### Task goal
Exactly as they appear, transcribe the entries and skip any pictures.

### Source material
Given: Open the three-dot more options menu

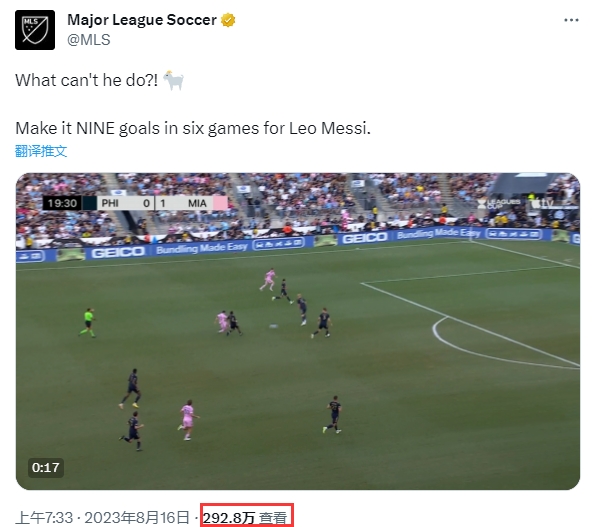Looking at the screenshot, I should 571,20.
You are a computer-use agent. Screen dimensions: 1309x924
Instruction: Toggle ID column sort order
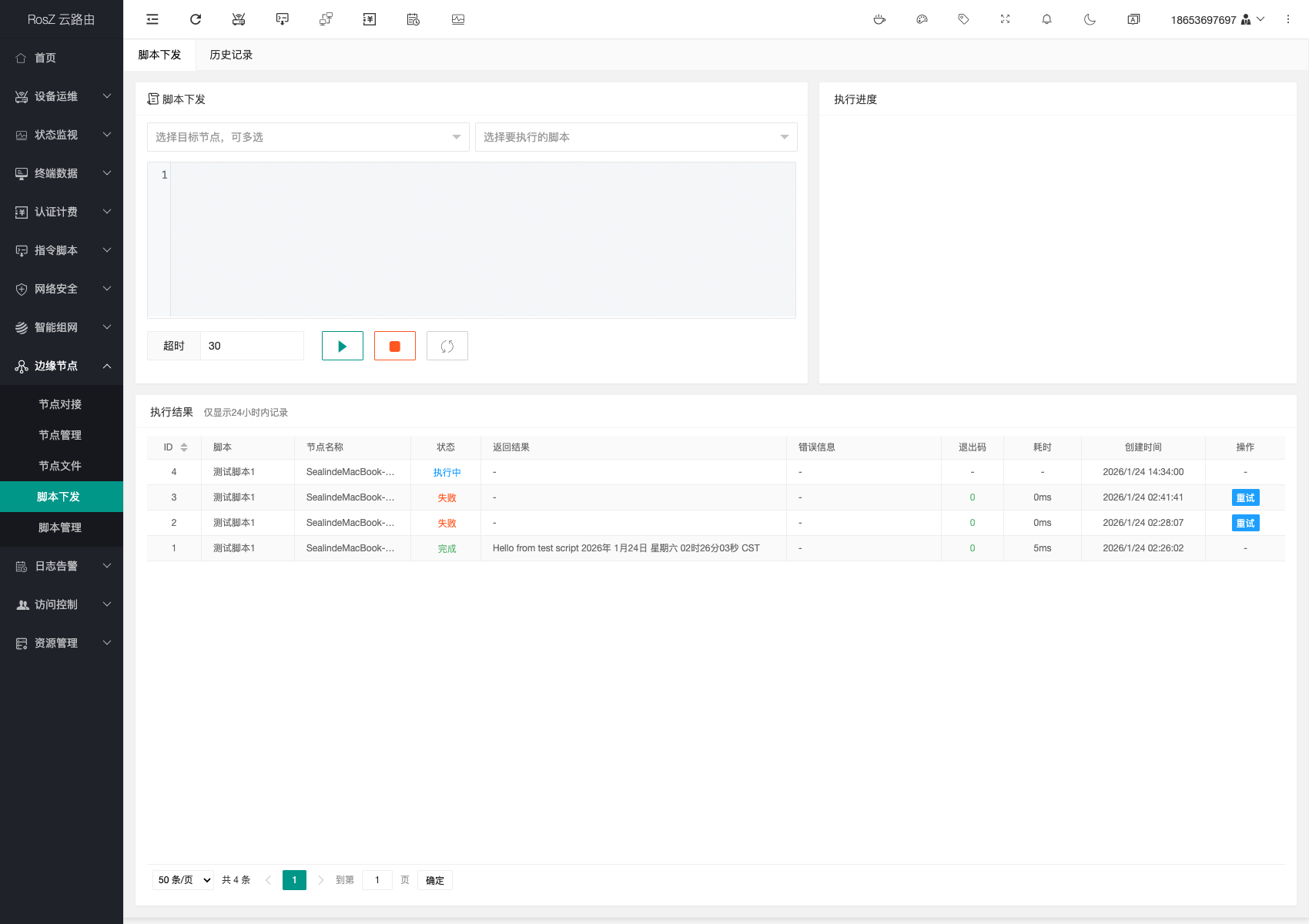click(183, 447)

### Solution to the exercise
Given: Open the three-dot more options menu

Looking at the screenshot, I should 571,20.
You are a computer-use agent. Screen dimensions: 1309x924
Instruction: Toggle ID column sort order
click(183, 447)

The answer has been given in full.